Governador de Nampula, Salimo Abdula, recebe crianças e adolescente no seu gabinete de trabalho
Nampula, (Moçambique), 20 Mai (AIM) – O governador da província de Nampula, Eduardo Abdula, avisa que a busca por mau uso do dinheiro do Estado vai continuar para evitar prejudicar o provimento de acções de provimento de melhores condições aos sectores sociais, como a Educação.
O governante deixou a advertência durante um encontro mantido nesta segunda-feira, com perto de 30 crianças e adolescentes, na presença dos presidentes das oito autarquias da província de Nampula, durante o qual apresentaram as suas preocupações no que respeita aos seus direitos nas áreas de saúde, educação e bem-estar.
“Vamos trabalhar com a esperança de um Nampula livre de criminalidade, casamentos prematuros, de bandidagem e corrupção. Aliás, já começamos, neste momento estão presos oito funcionários da Educação do distrito de Mecubúri por roubo. Muitos mais vamos buscar, porque não iremos permitir que interrompam o crescimento saudável das nossas crianças. Vamos trabalhar de forma a combater, sem piedade, os corruptos e os corruptores aqui na nossa província”, especificou.
Eduardo Abdula fazia alusão a detenção recente, ordenada pelo Gabinete Provincial de Combate à Corrupção, de oito funcionários da Educação do distrito de Mecubúri, indiciados do desvio de fundos destinados sector, num valor acima de um milhão de meticais.
Em resposta às preocupações apresentadas pelos inopinados visitantes, Abdula, referiu que as mesmas foram tidas em consideração e, que, o seu governo, juntamente com as autarquias, irão trabalhar no sentido de resolvê-las.
“Ouvimos as vossas preocupações que vamos transformar numa matriz de actividades. Não queremos ver crianças na rua, no trabalho infantil, a sofrerem abusos e violações, onde encontrarmos actos dessa natureza, o governo de Nampula será implacável. Quereremos que as nossas crianças cresçam num ambiente limpo e de respeito”, anotou.
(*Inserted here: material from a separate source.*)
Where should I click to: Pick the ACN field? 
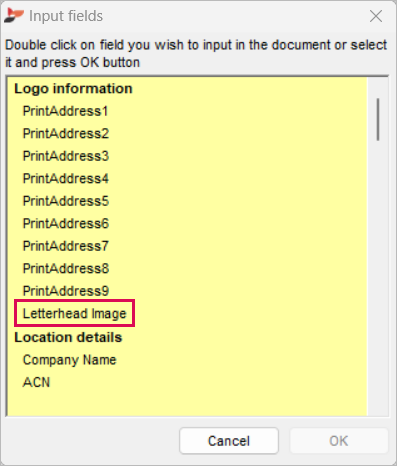coord(36,382)
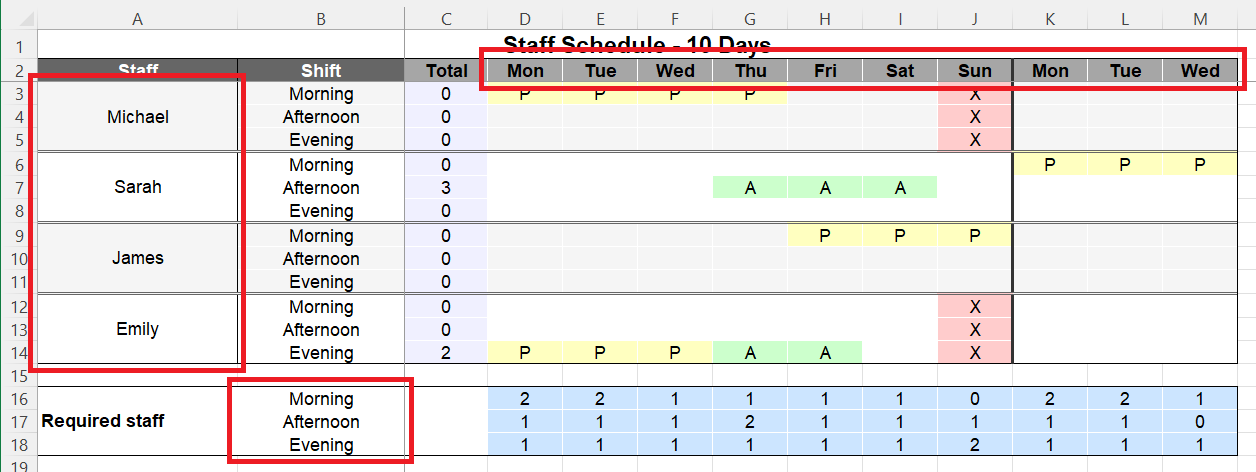Click the row 15 header

(18, 376)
A província de Nampula, no norte, é a mais populosa, onde vive cerca de 20,5 por cento da população moçambicana.
Dados partilhados pelo Fundo das Nações Unidas para a Infância indicam que a província tem cerca de 3, 5 milhões de crianças, dos zero aos 17 anos, representando aproximadamente 20 por cento da população desta faixa etária em Moçambique.
Os indicadores da pobreza infantil multidimensional compilados pelo UNICEF mostram que 1,5 por cento de agregados familiares são chefiados por crianças dos 12 aos 17 anos e que 23,6 por cento, dos 7 aos 17 anos realiza trabalho infantil.
No que respeita a uniões prematuras as estatísticas do UNICEF relatam que 13,2 por cento da população infantil, entre os 12 e os 17 anos, já viveu esta situação.